The Big Website Foul-Up (It Takes A Village)

Major problems with the new ACA website are being reported and criticized throughout the media. It’s a great story, definitely worth reporting and much easier to write about than the complexities of the new law and how it will affect millions of people.

Fortunately, states that chose to create their own websites, like California and New York, are doing better, one likely reason being that their software requirements were easier to implement. It’s states with Republican governors or legislatures that didn’t create their own websites, like Texas, Florida and New Jersey, that are especially suffering. Although there are other ways to sign up for ACA-generated health insurance (by phone, and even in person), it’s still a problem for many people who live in those Republican-governed states.

Still, it’s an especially poignant example of how Republicans often put politics above principle or pragmatism. One would think that politicians who consistently criticize the Federal government (except for the Defense Department, etc.) wouldn’t depend on a Federal website delivering health insurance to their citizens, but go figure.

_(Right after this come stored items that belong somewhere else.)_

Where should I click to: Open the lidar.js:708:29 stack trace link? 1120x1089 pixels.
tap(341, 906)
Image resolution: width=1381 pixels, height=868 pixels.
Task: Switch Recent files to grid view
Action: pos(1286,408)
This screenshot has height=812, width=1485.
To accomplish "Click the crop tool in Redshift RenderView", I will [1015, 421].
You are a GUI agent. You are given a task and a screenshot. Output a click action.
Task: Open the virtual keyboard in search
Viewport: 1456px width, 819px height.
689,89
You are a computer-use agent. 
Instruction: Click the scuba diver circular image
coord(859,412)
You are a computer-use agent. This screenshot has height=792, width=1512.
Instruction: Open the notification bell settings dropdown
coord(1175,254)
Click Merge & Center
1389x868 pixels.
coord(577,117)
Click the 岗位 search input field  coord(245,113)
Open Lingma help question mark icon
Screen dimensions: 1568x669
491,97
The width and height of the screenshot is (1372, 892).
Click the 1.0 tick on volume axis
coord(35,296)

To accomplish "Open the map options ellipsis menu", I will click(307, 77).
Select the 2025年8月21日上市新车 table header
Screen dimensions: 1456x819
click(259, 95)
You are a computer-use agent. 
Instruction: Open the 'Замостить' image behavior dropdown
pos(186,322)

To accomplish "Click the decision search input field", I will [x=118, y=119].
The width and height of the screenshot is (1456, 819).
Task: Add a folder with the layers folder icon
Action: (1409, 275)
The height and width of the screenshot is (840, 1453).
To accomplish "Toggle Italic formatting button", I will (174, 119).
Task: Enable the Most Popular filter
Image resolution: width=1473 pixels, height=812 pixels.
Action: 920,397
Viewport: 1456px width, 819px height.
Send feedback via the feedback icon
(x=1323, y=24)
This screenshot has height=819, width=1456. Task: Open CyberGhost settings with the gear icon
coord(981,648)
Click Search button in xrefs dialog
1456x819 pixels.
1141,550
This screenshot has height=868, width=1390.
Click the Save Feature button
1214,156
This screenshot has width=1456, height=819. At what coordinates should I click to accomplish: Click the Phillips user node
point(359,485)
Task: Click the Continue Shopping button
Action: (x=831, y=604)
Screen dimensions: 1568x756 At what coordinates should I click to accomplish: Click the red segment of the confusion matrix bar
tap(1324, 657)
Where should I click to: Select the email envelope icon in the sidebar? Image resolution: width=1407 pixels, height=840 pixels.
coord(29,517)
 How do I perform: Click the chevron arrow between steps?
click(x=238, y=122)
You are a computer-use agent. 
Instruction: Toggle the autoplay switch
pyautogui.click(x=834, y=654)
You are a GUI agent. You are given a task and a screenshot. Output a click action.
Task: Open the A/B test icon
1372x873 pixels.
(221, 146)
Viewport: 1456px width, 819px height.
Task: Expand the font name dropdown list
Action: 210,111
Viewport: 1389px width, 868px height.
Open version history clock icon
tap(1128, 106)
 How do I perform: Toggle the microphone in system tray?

It’s also a great example of how large computer projects usually fail to meet deadlines, and how corporations that sell things to the government almost always find a way to make a whole lot of money. “We will deliver X by Y for $Z” repeatedly turns into “we will deliver X- by Y+ for $Z++”. Everyone involved usually has an excuse – it’s often the fault of those other guys – but whatever happens always results from a team effort.

For more on the software development aspect of the situation, here’s an honest, accurate appraisal from someone who has clearly been in similar situations:

In fact, we software developers suck at estimating how long it will take to build a web application (it’s time that we admit that). So, if we suck at it, imagine how poorly our managers who have never written a line of code suck at it when they pull estimates out of their asses to impose on their development teams and report to their bosses.

The whole article is worth reading, although I’ll add that these problems aren’t limited to web applications, many people who give optimistic estimates have done plenty of coding, and the people doing the requirements aren’t always the most blameworthy. Software developers frequently slow down the requirements-writing process by failing to give feedback, asking for repeated clarifications, arguing about which features are necessary and failing to move forward when progress could be made. In addition, there may be good reasons to roll out software that isn’t ready (sometimes, something is better than nothing). It really is a team effort.